「移転オプション」:オーナー都合による強制移転? | Reloredac.com

「移転オプション」:オーナー都合による強制移転?


ここ数年、「急にオーナーから連絡があり、ビル内でオフィスを移転して欲しいと言われたのですが、どのように対応したら良いでしょうか?」といった相談を受けることが増えています。これは、オフィス賃貸借契約書内に含まれる「Relocation Option」(あるいは「Right to Relocate」)と呼ばれる「移転オプション」を、オーナーが行使したために起こったケースが殆んどです。そこで今回は、この「移転オプション」をオーナーが行使した場合に、テナントとしてどのような対応が可能なのかを解説します。

先ず前提として、「移転オプション」がオフィス賃貸借契約書内に含まれており、オーナーが行使した場合、いくらオーナーの都合であっても(例えば、同フロアの大型テナントが増員するため、1フロア全て賃貸することを希望している、など)、テナントは移転を受け入れざるを得ません。

拒否する選択肢がないということは、移転オプションを行使された時点でテナントには交渉の余地が残っていないことを意味します。従い、行使された時点ではなく、移転契約交渉時(あるいはオーナーが移転オプションを覚書に新たに追加しようとした場合には、契約更新交渉時)に、将来的にオーナー都合で強制的に移転させられる事態に備えて、行使後のテナントの権利をしっかりと交渉しておくことが重要です。

弁護士と協業しながらどのように交渉すべきかというと、テナントにとって「移転オプション」がないに越した事はないため、賃貸借契約書のドラフトがオーナー側弁護士から出て来た段階で、先ずは削除するように要求します。ただ、オーナーは、テナントを同ビル内で自由に移転出来るという柔軟性を保持しておきたいため、殆んどのケースでは削除に応じてくれません。故にここからが肝心で、弁護士と相談しながらテナントにとって有利な条件を勝ち取れるように交渉します。

 

削除に応じてくれない場合、具体的には以下のような条件をオーナー側に要求します。

 

● オーナーは、契約開始から数年間は「移転オプション」を行使することが出来ない。

● 現在よりも低層階に移転させることは出来ない。

● 移転先の契約面積は、現オフィスの契約面積の±10%までの範囲内とする。面積が広くなった場合も、賃料は増加しない。一方、面積が狭くなった場合は、それに応じて賃料も減額される。
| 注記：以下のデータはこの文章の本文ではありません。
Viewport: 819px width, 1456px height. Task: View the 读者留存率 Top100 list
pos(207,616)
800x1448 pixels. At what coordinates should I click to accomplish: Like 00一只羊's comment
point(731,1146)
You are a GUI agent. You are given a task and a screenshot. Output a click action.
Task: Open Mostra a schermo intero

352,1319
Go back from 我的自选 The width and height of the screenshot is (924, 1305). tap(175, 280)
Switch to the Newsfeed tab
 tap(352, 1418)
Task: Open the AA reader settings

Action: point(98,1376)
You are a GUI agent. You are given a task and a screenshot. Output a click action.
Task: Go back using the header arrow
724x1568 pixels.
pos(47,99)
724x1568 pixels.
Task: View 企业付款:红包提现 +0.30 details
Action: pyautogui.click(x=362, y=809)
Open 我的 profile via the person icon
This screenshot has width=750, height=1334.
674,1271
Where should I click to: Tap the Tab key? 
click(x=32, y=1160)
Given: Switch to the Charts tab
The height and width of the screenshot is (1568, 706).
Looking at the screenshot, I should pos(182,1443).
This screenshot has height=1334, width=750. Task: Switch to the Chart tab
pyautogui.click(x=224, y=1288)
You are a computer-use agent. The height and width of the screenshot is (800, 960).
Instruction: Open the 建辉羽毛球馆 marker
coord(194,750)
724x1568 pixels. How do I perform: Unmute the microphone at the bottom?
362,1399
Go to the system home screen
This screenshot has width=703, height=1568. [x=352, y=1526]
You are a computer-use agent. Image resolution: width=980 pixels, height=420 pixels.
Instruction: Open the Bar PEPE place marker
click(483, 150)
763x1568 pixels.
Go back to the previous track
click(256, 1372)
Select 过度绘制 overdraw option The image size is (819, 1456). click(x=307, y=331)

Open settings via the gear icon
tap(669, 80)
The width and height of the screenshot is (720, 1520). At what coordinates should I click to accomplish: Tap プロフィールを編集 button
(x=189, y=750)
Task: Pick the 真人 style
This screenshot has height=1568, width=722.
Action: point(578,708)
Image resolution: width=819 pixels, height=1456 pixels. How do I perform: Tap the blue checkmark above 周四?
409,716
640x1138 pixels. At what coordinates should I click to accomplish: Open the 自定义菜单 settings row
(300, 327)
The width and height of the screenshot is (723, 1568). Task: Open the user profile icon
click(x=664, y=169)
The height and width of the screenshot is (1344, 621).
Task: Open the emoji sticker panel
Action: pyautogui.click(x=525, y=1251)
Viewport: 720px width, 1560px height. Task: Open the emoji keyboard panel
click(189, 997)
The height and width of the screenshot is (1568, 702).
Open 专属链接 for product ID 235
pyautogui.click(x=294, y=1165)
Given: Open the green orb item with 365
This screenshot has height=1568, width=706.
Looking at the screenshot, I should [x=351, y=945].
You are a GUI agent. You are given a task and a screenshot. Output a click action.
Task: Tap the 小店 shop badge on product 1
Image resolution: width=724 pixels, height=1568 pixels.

● 移転に際して発生する費用(設計・施工費用、インターネット・電話線の構内配線、サーバー・電話システムの移設費用、引越し費用、弁護士費用、名刺や封筒など住所が書かれている事務用品の新規発注代、など)は全額オーナーが負担する。

● 移転先スペースは、最新のビルディング・スタンダードの内装材を使用して施工する。

● オーナーが移転オプションを行使してから、実際にテナントが移転先スペースへ移るまでに、少なくとも45~60日以上の猶予をテナントに与える。

● 移転先スペースの内装工事(原則、全額オーナーの費用負担)が完了し、入居可能な状態になってから、実際にテナントが移転して現オフィスをオーナーに明け渡すまでには、少なくとも7~14日以上の猶予をテナントに与える。

● 移転時に使用する荷物用エレベーターの使用料は無料とする。

 

ただでさえ移転プロジェクトは、担当者に大きな負担を掛けるため、通常業務に支障をきたすこともしばしばです。契約途中にもかかわらず、オーナー都合で望まぬ移転を受け入れざるを得なくなった場合に少しでもメリットが出るよう、交渉レバレッジが効く移転契約交渉段階で対策を練って置くことが肝要です。オフィス賃貸契約の商慣習に精通し、商業不動産領域を専門とする経験豊富な弁護士と協業して、是非、「移転オプション」の条件を交渉してみて下さい。